1.2.4 免疫组化法检测特定蛋白在细胞内的表达：模型动物经心脏灌流，用生理盐水冲出血液，然后灌注4%多聚甲醛（溶于0.1 mol/L PBS）约100 mL，至四肢抽搐变硬，取出脑组织，浸泡于4%多聚甲醛固定。数日后经石蜡包埋切片，切片脱蜡和水化后，PBS冲洗3次，加1滴过氧化物酶阻断溶液，室温孵育10 min，PBS冲洗后，加1滴小牛血清及50 μL Cofilin或 p-Cofilin一抗（Santa Cruze），室温下孵育60 min，PBS冲洗后，加生物素标记的第二抗体，室温孵育10 min，然后依次加入链霉卵白素—过氧化物酶溶液及DAB酶底物显色剂等，光镜下观察3～10 min后，自来水冲洗，苏木素复染，中性树胶封固。

1.3 统计学分析

2 结果

2.1 密闭低氧动物实验箱氧控系统在缺氧缺血动物模型处理中的自动控制效果

氮气瓶、低氧密闭箱、氧感应探头和控氧仪及其他控制开关和阀门连接安装后，放入颈总动脉结扎手术后的幼大鼠，关闭密闭箱盖，仪器先与大气氧平衡，校准仪器显示氧浓度为21%，然后开始通入氮气。随着氮气的输入，仪器测量的氧浓度值逐渐降低，至设定的上限值时电磁阀门自动关闭。此后一段时间氮气停止输入，密闭箱内的氧浓度维持在设定范围内，当密闭箱内氧浓度再度升高超过设定上限值时，电磁阀门再次自动开启，氮气输入，氧浓度再度降低。如此维持密闭箱中的氧浓度基本稳定在设定范围内。

2.2 大鼠缺血术后低氧处理脑损伤直观效果

缺氧缺血处理后1，3，7，14 d取脑组织标本观察脑损伤直观效果并留样待测。部分标本缺氧缺血损伤效果明显，肉眼可见明显缺血缺氧损伤灶，左脑后侧部皮质明显苍白或皮质组织液化或塌陷（图1）。

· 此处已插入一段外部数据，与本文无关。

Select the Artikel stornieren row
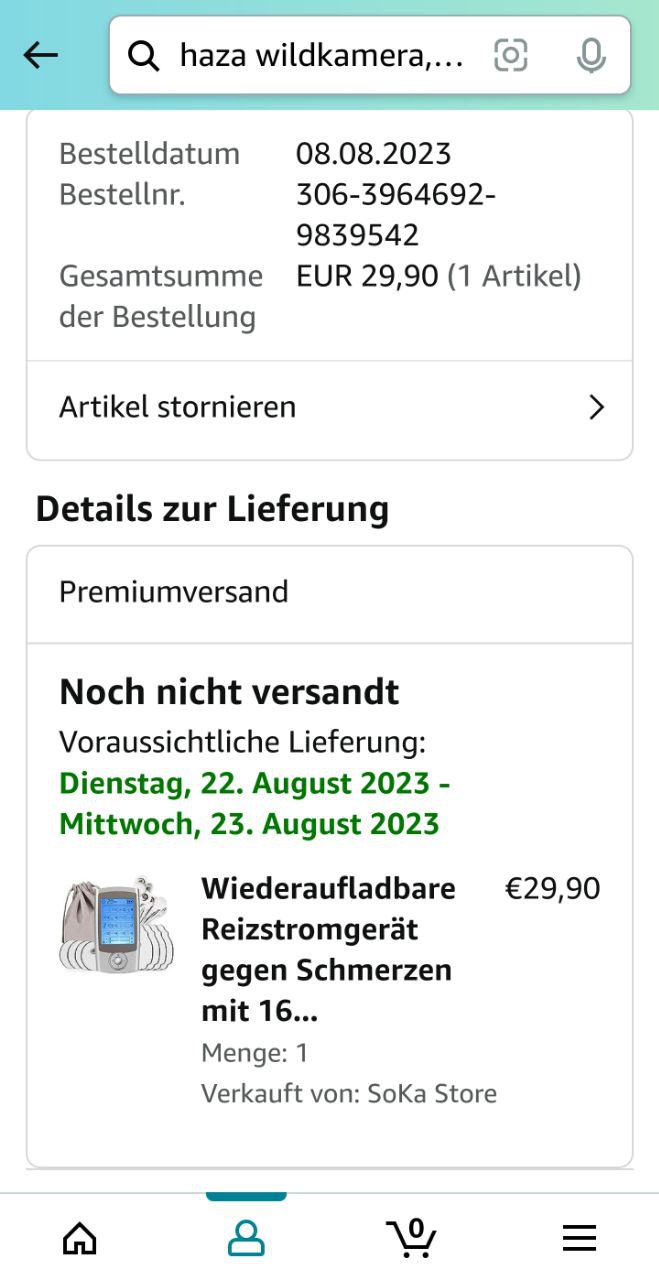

2.3 Western blot检测 HIF-α、LIMK、Cofilin 及 ERk等蛋白的表达

结果可见，在缺氧缺血后不同的时间段，大脑皮质细胞中蛋白表达及化学修饰发生不同的改变（图2）。

2.4 缺氧缺血后不同时间大鼠脑免疫组化表达

结果显示，用Cofilin和p-Cofilin抗体孵育杂交，可见不同处理对大鼠脑海马细胞产生不同的影响，缺氧缺血后损伤脑组织p-Cofilin明显比对照组增强，也比相同实验组的Cofilin表达明显增强。见图3。

3 讨论

在新生儿发育期，脑组织代谢非常旺盛，氧耗量最大，对缺氧极其敏感，易造成缺氧性损伤［6］。围产期的缺氧缺血性脑损伤常由于血液供应障碍（同时缺氧）引起。在缺血缺氧性脑损伤动物模型的制作过程中，颈总动脉结扎手术较易实现，而缺氧条件的实现则有一定的困难，其中氧浓度的测控则成为一个重要的限制因素。目前一些实验室采用从医用气体厂购买事先按比例混合好的O2（8%）和N2（92%）混合气体，使用时直接将混合气体通入一个密闭容器中［4，5，7］。此种方法操作容易，但无法实时测知密闭箱中的确切氧浓度及其变化，无法随时调控氧的浓度，实际氧浓度值往往高于预期（8%）。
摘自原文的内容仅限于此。